Danny was 17 years old and was living at a YMCA hostel. He was on medication for depression and had been referred to secondary mental health services. He had made previous suicide attempts. On 3 April 2020 he took his own life. The medical cause of death was asphyxiation by hanging and the conclusion was suicide.
Danny was a vulnerable teenager: he had left home and was living in hostel accommodation; he had changed his GP practice; he was trans, had changed his name and had been referred to the Gender Identity Clinic; he had recently been discharged from secondary mental health services in Suffolk and had been referred to mental health services in Cambridge; he had previously been under CAMHS and was now being referred to adult mental health services; he had diagnoses of anxiety and depression and had been prescribed medication; he had made previous suicide attempts and had long term suicidal thoughts
He had been assessed by First Response Service but had been considered as not requiring urgent intervention. Safeguarding referrals about Danny were made to Cambridgeshire County Council in October 2019 and January 2020. Both referrals were closed and it was accepted that the decision to close both referrals was incorrect. In December 2019 Danny’s new GP referred him to Cambridgeshire & Peterborough NHS Foundation Trust (CPFT). He had been seen by the Primary Care Mental Health Services but was still awaiting assessment by the Adult Locality Team at the time of his death.
Coroner's Matters of Concern
- The concern in this case is that a vulnerable young person can be known to the County Council and Mental Health Trust and yet not receive the support they need pending substantive treatment. Danny was repeatedly assessed as not meeting the criteria for urgent intervention and yet the waiting list for psychological therapy was likely to be over a year from point of first presentation. That gap between urgent and non-urgent services is potentially dangerous for a vulnerable young person, where there is a chronic risk of an impulsive act.

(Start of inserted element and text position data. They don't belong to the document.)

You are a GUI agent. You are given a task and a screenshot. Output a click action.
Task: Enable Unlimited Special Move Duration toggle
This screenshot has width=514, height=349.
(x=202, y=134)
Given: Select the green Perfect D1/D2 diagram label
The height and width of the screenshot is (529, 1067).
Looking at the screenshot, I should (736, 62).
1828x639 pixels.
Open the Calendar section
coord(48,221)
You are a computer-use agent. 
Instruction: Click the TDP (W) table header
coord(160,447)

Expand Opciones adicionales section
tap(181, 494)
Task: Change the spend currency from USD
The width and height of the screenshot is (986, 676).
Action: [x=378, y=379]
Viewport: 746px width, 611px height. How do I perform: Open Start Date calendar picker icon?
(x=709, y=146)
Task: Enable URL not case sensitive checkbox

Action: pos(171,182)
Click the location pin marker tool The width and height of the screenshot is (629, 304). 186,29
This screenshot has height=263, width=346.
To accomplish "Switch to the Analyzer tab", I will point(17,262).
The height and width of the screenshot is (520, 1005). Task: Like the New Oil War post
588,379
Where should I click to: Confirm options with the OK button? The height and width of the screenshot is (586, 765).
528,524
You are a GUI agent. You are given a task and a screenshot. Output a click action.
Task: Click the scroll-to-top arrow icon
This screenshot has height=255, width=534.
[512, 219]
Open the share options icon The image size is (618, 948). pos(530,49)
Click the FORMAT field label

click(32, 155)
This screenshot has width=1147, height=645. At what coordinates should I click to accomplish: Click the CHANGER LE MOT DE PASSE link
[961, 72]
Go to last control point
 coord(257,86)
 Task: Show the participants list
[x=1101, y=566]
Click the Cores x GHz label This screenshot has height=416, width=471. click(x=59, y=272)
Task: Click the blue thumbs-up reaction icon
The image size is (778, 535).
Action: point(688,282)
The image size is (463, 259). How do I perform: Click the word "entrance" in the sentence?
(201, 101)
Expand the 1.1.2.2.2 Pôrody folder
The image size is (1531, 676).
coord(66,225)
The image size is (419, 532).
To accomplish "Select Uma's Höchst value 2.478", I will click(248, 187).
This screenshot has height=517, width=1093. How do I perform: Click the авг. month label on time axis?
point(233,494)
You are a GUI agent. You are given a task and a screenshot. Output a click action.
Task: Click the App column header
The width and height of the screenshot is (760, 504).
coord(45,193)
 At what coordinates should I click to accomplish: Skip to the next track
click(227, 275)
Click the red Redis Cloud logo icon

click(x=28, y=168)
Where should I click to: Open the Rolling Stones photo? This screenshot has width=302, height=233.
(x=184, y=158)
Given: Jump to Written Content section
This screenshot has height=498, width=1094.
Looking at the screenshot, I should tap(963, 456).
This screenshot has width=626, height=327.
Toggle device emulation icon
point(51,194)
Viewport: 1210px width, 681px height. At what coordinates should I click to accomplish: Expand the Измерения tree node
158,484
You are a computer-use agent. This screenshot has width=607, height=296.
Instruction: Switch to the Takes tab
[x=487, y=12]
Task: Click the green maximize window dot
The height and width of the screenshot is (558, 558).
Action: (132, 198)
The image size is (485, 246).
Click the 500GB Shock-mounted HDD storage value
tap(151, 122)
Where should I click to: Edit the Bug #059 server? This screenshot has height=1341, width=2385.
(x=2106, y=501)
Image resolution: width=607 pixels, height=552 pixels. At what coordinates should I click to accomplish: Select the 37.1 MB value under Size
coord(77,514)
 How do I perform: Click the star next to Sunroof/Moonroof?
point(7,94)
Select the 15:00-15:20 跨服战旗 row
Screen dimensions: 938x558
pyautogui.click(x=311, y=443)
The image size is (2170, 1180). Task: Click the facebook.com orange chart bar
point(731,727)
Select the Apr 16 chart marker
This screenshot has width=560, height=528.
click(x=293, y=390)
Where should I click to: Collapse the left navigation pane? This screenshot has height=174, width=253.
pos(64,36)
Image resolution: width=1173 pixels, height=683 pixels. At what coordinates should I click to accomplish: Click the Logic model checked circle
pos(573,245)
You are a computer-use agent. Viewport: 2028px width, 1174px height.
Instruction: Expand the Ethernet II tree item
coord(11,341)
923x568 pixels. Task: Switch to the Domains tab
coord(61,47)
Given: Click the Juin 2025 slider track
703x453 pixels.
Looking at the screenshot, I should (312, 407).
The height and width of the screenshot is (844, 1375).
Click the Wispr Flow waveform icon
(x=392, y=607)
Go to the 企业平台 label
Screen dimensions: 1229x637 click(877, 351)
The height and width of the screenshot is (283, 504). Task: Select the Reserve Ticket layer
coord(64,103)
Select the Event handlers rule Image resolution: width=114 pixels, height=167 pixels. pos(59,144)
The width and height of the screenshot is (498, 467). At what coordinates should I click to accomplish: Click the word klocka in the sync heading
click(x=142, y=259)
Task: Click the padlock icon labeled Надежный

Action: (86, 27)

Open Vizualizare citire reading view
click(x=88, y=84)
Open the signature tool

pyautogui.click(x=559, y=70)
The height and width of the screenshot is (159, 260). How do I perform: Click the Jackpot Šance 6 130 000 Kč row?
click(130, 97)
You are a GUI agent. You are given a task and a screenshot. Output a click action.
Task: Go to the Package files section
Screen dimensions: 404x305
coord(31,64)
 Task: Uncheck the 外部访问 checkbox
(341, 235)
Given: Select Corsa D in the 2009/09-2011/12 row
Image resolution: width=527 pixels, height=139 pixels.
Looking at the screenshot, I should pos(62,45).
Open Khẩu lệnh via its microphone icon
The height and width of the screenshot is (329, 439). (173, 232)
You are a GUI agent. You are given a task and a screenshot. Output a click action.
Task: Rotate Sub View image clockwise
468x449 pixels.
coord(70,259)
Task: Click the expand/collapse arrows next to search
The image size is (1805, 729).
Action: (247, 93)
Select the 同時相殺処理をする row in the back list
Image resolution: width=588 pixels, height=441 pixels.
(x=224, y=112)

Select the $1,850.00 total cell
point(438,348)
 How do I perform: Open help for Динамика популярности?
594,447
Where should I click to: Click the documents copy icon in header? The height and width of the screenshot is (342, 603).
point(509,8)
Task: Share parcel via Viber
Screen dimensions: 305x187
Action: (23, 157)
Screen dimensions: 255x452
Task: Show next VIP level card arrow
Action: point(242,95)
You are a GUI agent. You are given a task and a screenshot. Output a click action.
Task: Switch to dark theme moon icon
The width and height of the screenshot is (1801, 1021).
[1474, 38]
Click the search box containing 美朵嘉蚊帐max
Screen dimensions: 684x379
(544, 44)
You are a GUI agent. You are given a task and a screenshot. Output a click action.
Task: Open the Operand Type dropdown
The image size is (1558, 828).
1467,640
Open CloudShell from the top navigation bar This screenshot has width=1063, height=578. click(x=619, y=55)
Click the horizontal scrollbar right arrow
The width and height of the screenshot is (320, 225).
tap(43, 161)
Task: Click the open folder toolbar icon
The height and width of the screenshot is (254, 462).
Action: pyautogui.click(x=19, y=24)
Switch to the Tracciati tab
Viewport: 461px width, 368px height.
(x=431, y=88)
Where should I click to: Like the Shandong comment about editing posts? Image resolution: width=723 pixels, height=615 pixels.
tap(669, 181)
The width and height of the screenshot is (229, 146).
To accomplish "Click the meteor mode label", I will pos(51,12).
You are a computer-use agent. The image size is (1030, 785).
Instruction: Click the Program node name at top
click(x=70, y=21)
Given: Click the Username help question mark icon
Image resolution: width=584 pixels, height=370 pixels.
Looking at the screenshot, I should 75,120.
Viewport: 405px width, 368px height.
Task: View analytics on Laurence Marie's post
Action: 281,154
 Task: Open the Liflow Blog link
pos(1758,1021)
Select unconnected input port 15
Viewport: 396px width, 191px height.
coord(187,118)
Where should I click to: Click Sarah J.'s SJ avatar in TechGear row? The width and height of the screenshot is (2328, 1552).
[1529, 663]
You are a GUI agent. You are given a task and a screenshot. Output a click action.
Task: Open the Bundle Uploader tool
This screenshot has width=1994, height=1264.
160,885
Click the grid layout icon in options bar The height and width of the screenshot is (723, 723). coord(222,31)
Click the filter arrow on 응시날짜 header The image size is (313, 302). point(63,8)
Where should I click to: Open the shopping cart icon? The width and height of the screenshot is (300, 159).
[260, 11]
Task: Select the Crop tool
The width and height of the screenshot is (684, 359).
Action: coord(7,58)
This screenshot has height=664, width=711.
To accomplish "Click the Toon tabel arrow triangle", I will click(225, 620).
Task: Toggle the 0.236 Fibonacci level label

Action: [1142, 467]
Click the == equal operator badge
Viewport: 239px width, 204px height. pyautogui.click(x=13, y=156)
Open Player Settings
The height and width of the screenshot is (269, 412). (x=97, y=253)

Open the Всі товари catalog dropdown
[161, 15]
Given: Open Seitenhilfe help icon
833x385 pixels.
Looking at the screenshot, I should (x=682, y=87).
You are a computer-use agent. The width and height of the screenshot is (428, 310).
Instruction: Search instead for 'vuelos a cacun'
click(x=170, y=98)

- Although I understand that there is a long term plan to extend young people’s services to age 25, but I remain concerned about the ongoing situation, and that a young person today could be faced with the same challenges in finding support pending substantive treatment.
- I believe this concern is the combined responsibility of Cambridgeshire County Council and CPFT. These organisations may wish to consult in preparing their response to this report. The inquest heard evidence about the considerable delay in obtaining appointments for the Gender Identity Clinic, and about the shortage of availability for psychological therapies such as CBT. These are matters for policy and funding. This report will therefore be copied to NHSE and The Secretary of State for Health for information purposes only.